* Data for the task:

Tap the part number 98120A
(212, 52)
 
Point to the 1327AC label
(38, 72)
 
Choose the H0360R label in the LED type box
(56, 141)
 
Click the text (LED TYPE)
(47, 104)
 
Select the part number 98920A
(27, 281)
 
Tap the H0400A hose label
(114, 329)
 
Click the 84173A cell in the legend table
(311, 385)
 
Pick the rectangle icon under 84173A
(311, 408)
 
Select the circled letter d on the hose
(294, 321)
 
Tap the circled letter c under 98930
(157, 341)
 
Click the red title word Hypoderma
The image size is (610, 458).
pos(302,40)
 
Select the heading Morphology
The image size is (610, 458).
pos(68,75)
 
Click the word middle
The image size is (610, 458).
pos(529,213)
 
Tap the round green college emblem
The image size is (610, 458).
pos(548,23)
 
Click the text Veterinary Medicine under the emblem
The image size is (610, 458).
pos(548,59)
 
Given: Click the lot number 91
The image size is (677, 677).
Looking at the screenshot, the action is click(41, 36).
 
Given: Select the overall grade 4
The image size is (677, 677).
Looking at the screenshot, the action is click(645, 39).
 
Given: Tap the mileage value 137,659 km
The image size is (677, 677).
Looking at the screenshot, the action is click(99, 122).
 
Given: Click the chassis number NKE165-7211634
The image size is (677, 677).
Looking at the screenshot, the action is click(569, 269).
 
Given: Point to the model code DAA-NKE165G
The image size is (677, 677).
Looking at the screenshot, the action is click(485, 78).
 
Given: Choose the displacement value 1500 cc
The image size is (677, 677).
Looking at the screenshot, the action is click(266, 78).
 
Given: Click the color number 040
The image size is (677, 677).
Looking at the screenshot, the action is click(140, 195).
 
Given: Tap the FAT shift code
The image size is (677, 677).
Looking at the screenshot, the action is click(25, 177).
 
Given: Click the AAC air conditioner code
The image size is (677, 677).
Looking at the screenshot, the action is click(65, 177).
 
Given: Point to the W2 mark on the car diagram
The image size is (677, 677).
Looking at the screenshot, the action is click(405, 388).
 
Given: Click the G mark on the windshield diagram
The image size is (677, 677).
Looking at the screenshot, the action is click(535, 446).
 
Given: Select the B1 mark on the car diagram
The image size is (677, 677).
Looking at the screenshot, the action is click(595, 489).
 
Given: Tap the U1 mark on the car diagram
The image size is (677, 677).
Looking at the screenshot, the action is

* What to work on: In the records from the line containing "Click the 84173A cell in the legend table" through the end of the records, inclusive, change "car diagram" to "vehicle diagram" and leave everything else as it is. Return only those lines.

* Task answer:
Click the 84173A cell in the legend table
(311, 385)
 
Pick the rectangle icon under 84173A
(311, 408)
 
Select the circled letter d on the hose
(294, 321)
 
Tap the circled letter c under 98930
(157, 341)
 
Click the red title word Hypoderma
The image size is (610, 458).
pos(302,40)
 
Select the heading Morphology
The image size is (610, 458).
pos(68,75)
 
Click the word middle
The image size is (610, 458).
pos(529,213)
 
Tap the round green college emblem
The image size is (610, 458).
pos(548,23)
 
Click the text Veterinary Medicine under the emblem
The image size is (610, 458).
pos(548,59)
 
Given: Click the lot number 91
The image size is (677, 677).
Looking at the screenshot, the action is click(41, 36).
 
Given: Select the overall grade 4
The image size is (677, 677).
Looking at the screenshot, the action is click(645, 39).
 
Given: Tap the mileage value 137,659 km
The image size is (677, 677).
Looking at the screenshot, the action is click(99, 122).
 
Given: Click the chassis number NKE165-7211634
The image size is (677, 677).
Looking at the screenshot, the action is click(569, 269).
 
Given: Point to the model code DAA-NKE165G
The image size is (677, 677).
Looking at the screenshot, the action is click(485, 78).
 
Given: Choose the displacement value 1500 cc
The image size is (677, 677).
Looking at the screenshot, the action is click(266, 78).
 
Given: Click the color number 040
The image size is (677, 677).
Looking at the screenshot, the action is click(140, 195).
 
Given: Tap the FAT shift code
The image size is (677, 677).
Looking at the screenshot, the action is click(25, 177).
 
Given: Click the AAC air conditioner code
The image size is (677, 677).
Looking at the screenshot, the action is click(65, 177).
 
Given: Point to the W2 mark on the vehicle diagram
The image size is (677, 677).
Looking at the screenshot, the action is click(405, 388).
 
Given: Click the G mark on the windshield diagram
The image size is (677, 677).
Looking at the screenshot, the action is click(535, 446).
 
Given: Select the B1 mark on the vehicle diagram
The image size is (677, 677).
Looking at the screenshot, the action is click(595, 489).
 
Given: Tap the U1 mark on the vehicle diagram
The image size is (677, 677).
Looking at the screenshot, the action is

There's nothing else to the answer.